= Task requirements =
An exact reproduction of the data below is the required answer.

= Extracted data =

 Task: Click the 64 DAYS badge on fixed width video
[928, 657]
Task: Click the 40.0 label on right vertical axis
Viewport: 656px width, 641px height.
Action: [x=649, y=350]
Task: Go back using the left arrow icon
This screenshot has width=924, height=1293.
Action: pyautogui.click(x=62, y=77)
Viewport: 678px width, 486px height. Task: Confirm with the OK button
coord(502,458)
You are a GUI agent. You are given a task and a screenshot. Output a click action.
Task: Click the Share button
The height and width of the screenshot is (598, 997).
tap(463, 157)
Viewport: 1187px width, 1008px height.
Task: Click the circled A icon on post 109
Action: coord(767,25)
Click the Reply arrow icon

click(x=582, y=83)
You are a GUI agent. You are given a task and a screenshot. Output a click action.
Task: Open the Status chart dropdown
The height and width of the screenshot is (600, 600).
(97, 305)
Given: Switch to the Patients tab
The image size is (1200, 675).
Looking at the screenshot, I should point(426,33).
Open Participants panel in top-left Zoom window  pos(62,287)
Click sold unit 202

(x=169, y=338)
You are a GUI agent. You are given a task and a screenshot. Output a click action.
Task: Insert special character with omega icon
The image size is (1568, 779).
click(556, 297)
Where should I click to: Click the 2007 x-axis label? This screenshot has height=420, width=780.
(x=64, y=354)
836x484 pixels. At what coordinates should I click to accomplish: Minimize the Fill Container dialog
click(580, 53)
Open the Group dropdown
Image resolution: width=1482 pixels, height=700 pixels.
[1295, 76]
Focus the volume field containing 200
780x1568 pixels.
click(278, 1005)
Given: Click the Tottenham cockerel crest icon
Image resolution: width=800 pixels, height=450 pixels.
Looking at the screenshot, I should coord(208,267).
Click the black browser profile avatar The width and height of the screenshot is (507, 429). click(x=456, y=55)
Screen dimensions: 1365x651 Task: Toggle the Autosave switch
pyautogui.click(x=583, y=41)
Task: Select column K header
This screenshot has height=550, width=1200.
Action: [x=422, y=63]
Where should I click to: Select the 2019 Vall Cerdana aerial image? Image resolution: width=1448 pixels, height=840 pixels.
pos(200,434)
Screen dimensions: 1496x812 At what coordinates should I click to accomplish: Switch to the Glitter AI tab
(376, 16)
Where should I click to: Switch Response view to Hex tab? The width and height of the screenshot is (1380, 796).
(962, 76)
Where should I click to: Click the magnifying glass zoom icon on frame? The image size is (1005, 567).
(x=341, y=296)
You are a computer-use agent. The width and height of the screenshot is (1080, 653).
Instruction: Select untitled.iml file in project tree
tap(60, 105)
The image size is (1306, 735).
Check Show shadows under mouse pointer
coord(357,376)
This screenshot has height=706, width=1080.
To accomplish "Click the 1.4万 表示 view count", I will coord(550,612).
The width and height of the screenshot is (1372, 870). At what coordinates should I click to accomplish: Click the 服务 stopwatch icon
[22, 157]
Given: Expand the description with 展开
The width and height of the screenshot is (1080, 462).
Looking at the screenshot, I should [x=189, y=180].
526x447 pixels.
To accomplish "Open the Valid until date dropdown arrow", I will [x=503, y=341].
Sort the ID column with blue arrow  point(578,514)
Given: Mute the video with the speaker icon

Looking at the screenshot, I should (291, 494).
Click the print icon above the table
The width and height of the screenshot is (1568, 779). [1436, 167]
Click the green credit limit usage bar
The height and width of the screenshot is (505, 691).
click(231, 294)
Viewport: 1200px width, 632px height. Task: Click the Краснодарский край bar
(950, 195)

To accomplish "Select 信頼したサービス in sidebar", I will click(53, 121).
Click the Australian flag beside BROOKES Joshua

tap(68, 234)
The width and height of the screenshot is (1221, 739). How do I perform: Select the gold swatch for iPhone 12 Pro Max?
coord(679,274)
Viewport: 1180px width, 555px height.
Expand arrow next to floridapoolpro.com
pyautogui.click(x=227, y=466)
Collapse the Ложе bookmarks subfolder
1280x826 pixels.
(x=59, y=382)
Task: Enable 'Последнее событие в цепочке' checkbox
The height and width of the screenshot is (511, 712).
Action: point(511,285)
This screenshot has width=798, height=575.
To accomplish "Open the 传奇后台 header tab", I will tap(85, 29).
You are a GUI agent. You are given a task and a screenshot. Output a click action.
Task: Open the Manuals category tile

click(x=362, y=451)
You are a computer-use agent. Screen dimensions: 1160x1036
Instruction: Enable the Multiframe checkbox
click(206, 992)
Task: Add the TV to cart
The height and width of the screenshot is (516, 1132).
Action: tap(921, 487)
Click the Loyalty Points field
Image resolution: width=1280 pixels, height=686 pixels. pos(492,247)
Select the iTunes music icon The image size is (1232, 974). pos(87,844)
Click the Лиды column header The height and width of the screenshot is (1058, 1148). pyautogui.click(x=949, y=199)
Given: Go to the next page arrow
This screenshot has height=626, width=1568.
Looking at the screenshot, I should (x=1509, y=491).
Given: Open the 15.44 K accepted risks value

= Answer section =
 Task: Click the 64 DAYS badge on fixed width video
[928, 657]
Task: Click the 40.0 label on right vertical axis
Viewport: 656px width, 641px height.
Action: [x=649, y=350]
Task: Go back using the left arrow icon
This screenshot has width=924, height=1293.
Action: pyautogui.click(x=62, y=77)
Viewport: 678px width, 486px height. Task: Confirm with the OK button
coord(502,458)
You are a GUI agent. You are given a task and a screenshot. Output a click action.
Task: Click the Share button
The height and width of the screenshot is (598, 997).
tap(463, 157)
Viewport: 1187px width, 1008px height.
Task: Click the circled A icon on post 109
Action: coord(767,25)
Click the Reply arrow icon

click(x=582, y=83)
You are a GUI agent. You are given a task and a screenshot. Output a click action.
Task: Open the Status chart dropdown
The height and width of the screenshot is (600, 600).
(97, 305)
Given: Switch to the Patients tab
The image size is (1200, 675).
Looking at the screenshot, I should point(426,33).
Open Participants panel in top-left Zoom window  pos(62,287)
Click sold unit 202

(x=169, y=338)
You are a GUI agent. You are given a task and a screenshot. Output a click action.
Task: Insert special character with omega icon
The image size is (1568, 779).
click(556, 297)
Where should I click to: Click the 2007 x-axis label? This screenshot has height=420, width=780.
(x=64, y=354)
836x484 pixels. At what coordinates should I click to accomplish: Minimize the Fill Container dialog
click(580, 53)
Open the Group dropdown
Image resolution: width=1482 pixels, height=700 pixels.
[1295, 76]
Focus the volume field containing 200
780x1568 pixels.
click(278, 1005)
Given: Click the Tottenham cockerel crest icon
Image resolution: width=800 pixels, height=450 pixels.
Looking at the screenshot, I should coord(208,267).
Click the black browser profile avatar The width and height of the screenshot is (507, 429). click(x=456, y=55)
Screen dimensions: 1365x651 Task: Toggle the Autosave switch
pyautogui.click(x=583, y=41)
Task: Select column K header
This screenshot has height=550, width=1200.
Action: [x=422, y=63]
Where should I click to: Select the 2019 Vall Cerdana aerial image? Image resolution: width=1448 pixels, height=840 pixels.
pos(200,434)
Screen dimensions: 1496x812 At what coordinates should I click to accomplish: Switch to the Glitter AI tab
(376, 16)
Where should I click to: Switch Response view to Hex tab? The width and height of the screenshot is (1380, 796).
(962, 76)
Where should I click to: Click the magnifying glass zoom icon on frame? The image size is (1005, 567).
(x=341, y=296)
You are a computer-use agent. The width and height of the screenshot is (1080, 653).
Instruction: Select untitled.iml file in project tree
tap(60, 105)
The image size is (1306, 735).
Check Show shadows under mouse pointer
coord(357,376)
This screenshot has height=706, width=1080.
To accomplish "Click the 1.4万 表示 view count", I will coord(550,612).
The width and height of the screenshot is (1372, 870). At what coordinates should I click to accomplish: Click the 服务 stopwatch icon
[22, 157]
Given: Expand the description with 展开
The width and height of the screenshot is (1080, 462).
Looking at the screenshot, I should [x=189, y=180].
526x447 pixels.
To accomplish "Open the Valid until date dropdown arrow", I will [x=503, y=341].
Sort the ID column with blue arrow  point(578,514)
Given: Mute the video with the speaker icon

Looking at the screenshot, I should (291, 494).
Click the print icon above the table
The width and height of the screenshot is (1568, 779). [1436, 167]
Click the green credit limit usage bar
The height and width of the screenshot is (505, 691).
click(231, 294)
Viewport: 1200px width, 632px height. Task: Click the Краснодарский край bar
(950, 195)

To accomplish "Select 信頼したサービス in sidebar", I will click(53, 121).
Click the Australian flag beside BROOKES Joshua

tap(68, 234)
The width and height of the screenshot is (1221, 739). How do I perform: Select the gold swatch for iPhone 12 Pro Max?
coord(679,274)
Viewport: 1180px width, 555px height.
Expand arrow next to floridapoolpro.com
pyautogui.click(x=227, y=466)
Collapse the Ложе bookmarks subfolder
1280x826 pixels.
(x=59, y=382)
Task: Enable 'Последнее событие в цепочке' checkbox
The height and width of the screenshot is (511, 712).
Action: point(511,285)
This screenshot has width=798, height=575.
To accomplish "Open the 传奇后台 header tab", I will tap(85, 29).
You are a GUI agent. You are given a task and a screenshot. Output a click action.
Task: Open the Manuals category tile

click(x=362, y=451)
You are a computer-use agent. Screen dimensions: 1160x1036
Instruction: Enable the Multiframe checkbox
click(206, 992)
Task: Add the TV to cart
The height and width of the screenshot is (516, 1132).
Action: tap(921, 487)
Click the Loyalty Points field
Image resolution: width=1280 pixels, height=686 pixels. pos(492,247)
Select the iTunes music icon The image size is (1232, 974). pos(87,844)
Click the Лиды column header The height and width of the screenshot is (1058, 1148). pyautogui.click(x=949, y=199)
Given: Go to the next page arrow
This screenshot has height=626, width=1568.
Looking at the screenshot, I should (x=1509, y=491).
Given: Open the 15.44 K accepted risks value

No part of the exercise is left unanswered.